Teaching About Shared Humanity

“The First Patient” achieves all of these things. Dissection of the human body would seem to be a “difficult subject” for documentary treatment. But from beginning to end, I was captured and captivated. The human body is a vehicle for educating the thoughtful and articulate medical students in the film. The film is a vehicle for teaching us about our own shared humanity. We are able to see the different trajectories that brought the students to the dissection room in Rochester. We are introduced to the cancer survivor, the soldier, the guy who pumped gas at the gas station, the student with poor grades, the employee from the fast food restaurant. The Hindu, and the Sikh, and the Moslem, and the Christian. The runner and the rower and the photographer and the dog-walker. Each of these students develops an individual voice. Each responds to the dissection of their own “First Patient” in a different way. By the end of the film, we care about all of the students in the gross anatomy class. We accompanied them, for a brief period of time, on an incredible personal journey of discovery.
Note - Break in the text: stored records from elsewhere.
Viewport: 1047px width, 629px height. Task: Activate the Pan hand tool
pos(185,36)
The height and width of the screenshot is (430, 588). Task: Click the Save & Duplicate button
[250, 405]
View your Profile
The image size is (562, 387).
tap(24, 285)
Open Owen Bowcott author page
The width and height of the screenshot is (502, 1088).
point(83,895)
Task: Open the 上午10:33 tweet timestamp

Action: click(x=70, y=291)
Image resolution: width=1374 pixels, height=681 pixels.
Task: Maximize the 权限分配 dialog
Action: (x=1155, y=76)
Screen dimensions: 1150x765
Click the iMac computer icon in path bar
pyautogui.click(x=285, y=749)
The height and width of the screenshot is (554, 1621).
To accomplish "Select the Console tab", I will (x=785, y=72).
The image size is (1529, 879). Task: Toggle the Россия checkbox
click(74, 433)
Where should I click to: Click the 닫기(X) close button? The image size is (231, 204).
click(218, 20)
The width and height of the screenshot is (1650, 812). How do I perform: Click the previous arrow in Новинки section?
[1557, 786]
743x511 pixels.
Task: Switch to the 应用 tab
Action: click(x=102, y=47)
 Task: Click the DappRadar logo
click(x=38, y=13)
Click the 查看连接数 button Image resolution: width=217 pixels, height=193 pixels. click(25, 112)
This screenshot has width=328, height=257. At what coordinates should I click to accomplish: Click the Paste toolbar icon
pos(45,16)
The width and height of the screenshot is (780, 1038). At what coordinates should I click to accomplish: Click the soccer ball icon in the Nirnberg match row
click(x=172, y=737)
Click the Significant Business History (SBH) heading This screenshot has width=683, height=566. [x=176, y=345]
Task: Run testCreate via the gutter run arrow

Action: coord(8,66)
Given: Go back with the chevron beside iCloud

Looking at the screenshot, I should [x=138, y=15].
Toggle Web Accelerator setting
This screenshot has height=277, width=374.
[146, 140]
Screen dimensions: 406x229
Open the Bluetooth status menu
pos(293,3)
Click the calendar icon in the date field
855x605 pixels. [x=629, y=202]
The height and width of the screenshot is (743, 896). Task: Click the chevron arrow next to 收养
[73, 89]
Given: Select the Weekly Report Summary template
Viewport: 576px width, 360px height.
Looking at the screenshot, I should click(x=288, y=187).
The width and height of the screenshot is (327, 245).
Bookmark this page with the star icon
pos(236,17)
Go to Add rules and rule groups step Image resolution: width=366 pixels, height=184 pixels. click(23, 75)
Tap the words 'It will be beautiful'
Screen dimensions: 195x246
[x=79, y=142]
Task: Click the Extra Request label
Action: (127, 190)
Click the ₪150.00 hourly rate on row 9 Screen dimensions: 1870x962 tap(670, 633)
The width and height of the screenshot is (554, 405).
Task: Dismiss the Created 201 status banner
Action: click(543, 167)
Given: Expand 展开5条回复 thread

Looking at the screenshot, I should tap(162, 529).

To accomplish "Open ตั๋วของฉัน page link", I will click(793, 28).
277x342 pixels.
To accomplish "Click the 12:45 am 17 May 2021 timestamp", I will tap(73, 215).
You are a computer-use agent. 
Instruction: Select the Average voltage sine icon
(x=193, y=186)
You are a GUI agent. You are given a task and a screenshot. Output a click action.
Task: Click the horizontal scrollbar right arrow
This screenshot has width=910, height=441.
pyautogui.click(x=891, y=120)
Learning The Beauty Beneath The Surface

What did they learn? They learned about the beauty beneath the surface. That the body is “especially beautiful on the inside”; that there is art in anatomy; that the seamless functioning of heart and brain and circulatory system and nerves and muscles is like an orchestra, with many different sections contributing to the overall symphony. They learned that even your enemies have the same anatomy; that the act of dissection reveals commonalities of architecture and function. In exploring human anatomy, they discovered that more unites us than divides us – a particularly important lesson in today’s world.

A Miraculous, Transformational Experience

They learned to how to work together as a team, with individuals from different cultures and religious backgrounds. Big fish from small ponds were placed in an environment with other brilliant young minds, and then confronted with the humbling reality that there are many “really bright people” in the world. They held a heart and a brain in their hands – a miraculous, transformational experience. Their perspectives on the human body were forever transformed. Looking at a wife, a husband, a stranger on the bus, they would now see and understand the interplay of muscles behind the smile, the miraculous things that sustained life every second without any conscious human intervention. As one student put it: “I know what’s underneath you!”

Reconciling Science And Personal Faith

They learned how to make a mapping between two-dimensional imagery – the world of ultrasound, MRI scans, and X-rays – and the three-dimensional structures they were dissecting. They experienced the difficulties of reconciling science and personal faith. They were forced to confront their own mortality, and to recognize that the body on the table represented their own ultimate fate. As one student put it, “That will be you, some day”.

Finding Life In Confronting Death

And finally, in confronting death, face-to-face, they enhanced their own desire to work towards the preservation of life.

Preciousness Of Life

It is unlikely that I will ever experience what these young women and men did in their first gross anatomy class. But “The First Patient” has given me a small window into their world. It is a valuable reminder of the preciousness of life.